Kenya Revenue Authority wishes to extend its tax net to trap Kenyans who evade tax through mobile and online payments. The taxman is counting on the Data Protection Bill to get a green light to access individual digital money data. If KRA gets its way, it will be able to compare figures in tax returns with transactions on mobile wallets. The taxman will flag differences in remittances on M-Pesa, Paypal, and Pesalinkand returns for tax evasion.
KRA will store, and match data on transaction flow on platforms like M-Pesa, Paypal, and Pesalink. The information will allow the authority to watch for consistency and cub tax evasion on incomes from online sources.
According to the KRA Deputy Commissioner Deputy Joseline Ogai, it is necessary to pursue incomes from mobile and online platforms due to a growing digital economy in Kenya.
“We are taking data matching very seriously as our next frontier in digital revenue monitoring. Soon, we will be able to catch tax cheats who make nil or few entries in their tax filings, yet the money they generate online is high,” Ogai said.
Expanding the tax base
KRA’s radical move reflects the need to collect 1.9 trillion to finance ambitious government projects. Monitoring M-Pesa transactions will help KRA tax incomes from the informal sector. Moreover, it will be able to tax what most Kenyans term as “side hustle” including online gigs.
Furthermore, data from M-Pesa will force traders who avoid taxes through pay bills to contribute to the national tax basket. Some traders evade taxes imposed on pay bills by urging customers to send money directly to their personal M-Pesa wallets.
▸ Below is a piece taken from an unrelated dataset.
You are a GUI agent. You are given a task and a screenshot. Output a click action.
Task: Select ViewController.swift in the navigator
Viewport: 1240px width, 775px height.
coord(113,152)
The M-Pesa data will enable KRA to ballon its revenues, given that Kenya’s informal sector represents up to 82.7% of employment. However, the authority can only monitor M-Pesa transactions if the Data Protection Bill is approved. The Data Protection still waiting for Senate approval, owing to its alleged privacy infringement.
“It is not that there are no laws empowering KRA to generate revenue from online transactions. However, complaints that arose will be addressed by the Data Protection Bill currently before the House,” said KRA’s deputy commissioner in charge of policy.